*** INPUT DATA ***

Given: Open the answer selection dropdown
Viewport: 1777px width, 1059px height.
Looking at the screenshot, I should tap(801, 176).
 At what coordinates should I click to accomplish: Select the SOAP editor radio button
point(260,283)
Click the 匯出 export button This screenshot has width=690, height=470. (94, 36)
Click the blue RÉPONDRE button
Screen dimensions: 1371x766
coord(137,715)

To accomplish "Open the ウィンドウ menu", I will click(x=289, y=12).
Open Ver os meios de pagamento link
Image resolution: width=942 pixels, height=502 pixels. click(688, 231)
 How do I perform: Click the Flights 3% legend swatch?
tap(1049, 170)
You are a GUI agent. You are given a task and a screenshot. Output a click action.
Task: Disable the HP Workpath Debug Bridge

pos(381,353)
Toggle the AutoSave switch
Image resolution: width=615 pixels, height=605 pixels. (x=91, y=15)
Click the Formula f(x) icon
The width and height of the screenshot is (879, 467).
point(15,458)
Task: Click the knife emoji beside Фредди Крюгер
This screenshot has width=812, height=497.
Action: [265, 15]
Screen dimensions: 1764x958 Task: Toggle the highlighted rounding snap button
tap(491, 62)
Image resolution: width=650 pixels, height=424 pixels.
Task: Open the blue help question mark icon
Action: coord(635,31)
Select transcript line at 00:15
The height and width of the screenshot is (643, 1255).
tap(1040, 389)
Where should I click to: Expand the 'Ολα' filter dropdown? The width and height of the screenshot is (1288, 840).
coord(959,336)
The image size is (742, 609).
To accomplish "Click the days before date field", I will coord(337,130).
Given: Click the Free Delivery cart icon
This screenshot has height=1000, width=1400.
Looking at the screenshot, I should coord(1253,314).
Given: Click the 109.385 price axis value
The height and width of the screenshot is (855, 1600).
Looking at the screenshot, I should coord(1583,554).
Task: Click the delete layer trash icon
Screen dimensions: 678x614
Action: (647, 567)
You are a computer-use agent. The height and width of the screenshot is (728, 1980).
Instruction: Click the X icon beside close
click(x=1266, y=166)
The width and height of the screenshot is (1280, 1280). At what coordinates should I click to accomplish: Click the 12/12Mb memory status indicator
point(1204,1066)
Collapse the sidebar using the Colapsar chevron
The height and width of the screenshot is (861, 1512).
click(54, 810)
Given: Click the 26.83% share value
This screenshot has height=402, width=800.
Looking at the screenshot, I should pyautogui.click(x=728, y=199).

*** End of INPUT DATA ***

▶ WHAT NEEDS TO BE DONE
Go through the entries above, and wherever a line holds the word "agent", copy that line.

▶ EXPECTED OUTPUT
You are a GUI agent. You are given a task and a screenshot. Output a click action.
You are a computer-use agent. The height and width of the screenshot is (728, 1980).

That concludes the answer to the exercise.